注:file下载和image下载的原理是一样的,只是images下载图片可以配置,所以我们分析file的源码,讲image的实例

FilesPipeline源码

FilesPipeline文件位于:

scrapy.pipelines.files

源码有点多,我们只需要关注两个地方,一个是下载的实现一个是下载的文件命名

class FilesPipeline(MediaPipeline):
    """Abstract pipeline that implement the file downloading

    This pipeline tries to minimize network transfers and file processing,
    doing stat of the files and determining if file is new, uptodate or
    expired.

    `new` files are those that pipeline never processed and needs to be
        downloaded from supplier site the first time.

    `uptodate` files are the ones that the pipeline processed and are still
        valid files.

    `expired` files are those that pipeline already processed but the last
        modification was made long time ago, so a reprocessing is recommended to
        refresh it in case of change.

    """

    ### Overridable Interface
    def get_media_requests(self, item, info):
        return [Request(x) for x in item.get(self.files_urls_field, [])]

    def file_path(self, request, response=None, info=None):
        ## start of deprecation warning block (can be removed in the future)
        def _warn():
            from scrapy.exceptions import ScrapyDeprecationWarning
            import warnings
            warnings.warn('FilesPipeline.file_key(url) method is deprecated, please use '
                          'file_path(request, response=None, info=None) instead',
                          category=ScrapyDeprecationWarning, stacklevel=1)
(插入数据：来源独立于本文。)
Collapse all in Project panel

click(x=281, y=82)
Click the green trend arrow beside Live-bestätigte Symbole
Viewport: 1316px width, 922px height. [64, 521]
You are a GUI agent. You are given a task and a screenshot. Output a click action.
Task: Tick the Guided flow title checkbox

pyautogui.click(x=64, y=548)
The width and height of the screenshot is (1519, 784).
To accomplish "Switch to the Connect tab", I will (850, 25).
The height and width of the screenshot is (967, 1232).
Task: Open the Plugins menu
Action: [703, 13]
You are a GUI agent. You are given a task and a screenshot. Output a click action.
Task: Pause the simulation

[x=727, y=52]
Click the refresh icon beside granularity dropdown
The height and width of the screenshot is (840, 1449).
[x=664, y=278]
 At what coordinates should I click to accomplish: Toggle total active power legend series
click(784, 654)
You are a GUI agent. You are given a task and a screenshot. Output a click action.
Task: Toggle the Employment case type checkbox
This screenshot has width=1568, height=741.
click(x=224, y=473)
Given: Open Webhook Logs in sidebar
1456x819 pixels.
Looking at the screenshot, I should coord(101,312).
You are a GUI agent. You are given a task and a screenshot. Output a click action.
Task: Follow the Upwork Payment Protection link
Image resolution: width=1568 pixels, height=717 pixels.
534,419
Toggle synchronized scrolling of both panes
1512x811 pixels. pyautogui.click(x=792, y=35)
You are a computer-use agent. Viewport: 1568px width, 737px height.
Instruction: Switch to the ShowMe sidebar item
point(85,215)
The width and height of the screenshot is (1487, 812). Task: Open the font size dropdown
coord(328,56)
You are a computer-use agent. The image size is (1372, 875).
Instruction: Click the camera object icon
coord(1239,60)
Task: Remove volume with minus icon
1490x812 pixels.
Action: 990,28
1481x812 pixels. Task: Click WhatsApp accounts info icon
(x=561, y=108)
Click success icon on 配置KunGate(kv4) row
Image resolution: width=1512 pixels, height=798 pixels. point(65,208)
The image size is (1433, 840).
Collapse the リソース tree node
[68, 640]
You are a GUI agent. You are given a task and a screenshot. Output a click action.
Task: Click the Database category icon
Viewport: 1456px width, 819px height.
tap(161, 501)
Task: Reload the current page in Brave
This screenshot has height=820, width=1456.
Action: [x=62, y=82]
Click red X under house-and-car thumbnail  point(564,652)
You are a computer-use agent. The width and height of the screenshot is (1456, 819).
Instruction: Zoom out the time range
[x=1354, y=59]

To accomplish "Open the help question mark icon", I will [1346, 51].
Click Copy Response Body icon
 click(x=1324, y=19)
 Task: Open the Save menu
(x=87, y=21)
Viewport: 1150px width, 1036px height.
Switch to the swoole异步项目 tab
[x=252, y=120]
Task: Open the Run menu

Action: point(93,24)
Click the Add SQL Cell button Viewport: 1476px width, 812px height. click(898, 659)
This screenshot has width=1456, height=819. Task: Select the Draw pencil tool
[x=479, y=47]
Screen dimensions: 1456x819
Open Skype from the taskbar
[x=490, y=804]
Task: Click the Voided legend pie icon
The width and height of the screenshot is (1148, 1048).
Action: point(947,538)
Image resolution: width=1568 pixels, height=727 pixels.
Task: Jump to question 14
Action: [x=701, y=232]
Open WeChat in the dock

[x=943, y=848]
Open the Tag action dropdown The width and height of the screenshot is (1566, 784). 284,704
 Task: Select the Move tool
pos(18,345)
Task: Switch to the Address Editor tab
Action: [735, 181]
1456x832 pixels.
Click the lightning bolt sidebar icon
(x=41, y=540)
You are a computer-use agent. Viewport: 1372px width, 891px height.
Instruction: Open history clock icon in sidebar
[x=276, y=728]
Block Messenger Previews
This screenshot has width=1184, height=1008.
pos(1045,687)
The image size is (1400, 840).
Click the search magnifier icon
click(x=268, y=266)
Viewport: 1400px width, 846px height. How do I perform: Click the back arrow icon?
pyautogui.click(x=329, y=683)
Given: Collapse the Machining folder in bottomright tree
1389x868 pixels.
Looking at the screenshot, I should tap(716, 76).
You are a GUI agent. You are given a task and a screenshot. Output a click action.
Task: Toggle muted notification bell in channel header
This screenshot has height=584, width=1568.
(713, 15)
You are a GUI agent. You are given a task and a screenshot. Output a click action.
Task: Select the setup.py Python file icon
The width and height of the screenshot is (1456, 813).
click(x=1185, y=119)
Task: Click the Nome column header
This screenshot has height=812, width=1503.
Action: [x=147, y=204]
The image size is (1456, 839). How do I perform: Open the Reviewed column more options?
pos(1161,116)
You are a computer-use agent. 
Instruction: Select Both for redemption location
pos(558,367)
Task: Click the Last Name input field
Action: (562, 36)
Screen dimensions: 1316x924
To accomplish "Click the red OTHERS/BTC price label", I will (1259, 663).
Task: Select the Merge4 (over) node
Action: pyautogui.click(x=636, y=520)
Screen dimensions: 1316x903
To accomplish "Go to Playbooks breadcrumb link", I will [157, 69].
        # check if called from file_key with url as first argument
        if not isinstance(request, Request):
            _warn()
            url = request
        else:
            url = request.url

        # detect if file_key() method has been overridden
        if not hasattr(self.file_key, '_base'):
            _warn()
            return self.file_key(url)
        ## end of deprecation warning block

        media_guid = hashlib.sha1(to_bytes(url)).hexdigest()  # change to request.url after deprecation
        media_ext = os.path.splitext(url)[1]  # change to request.url after deprecation
        return 'full/%s%s' % (media_guid, media_ext)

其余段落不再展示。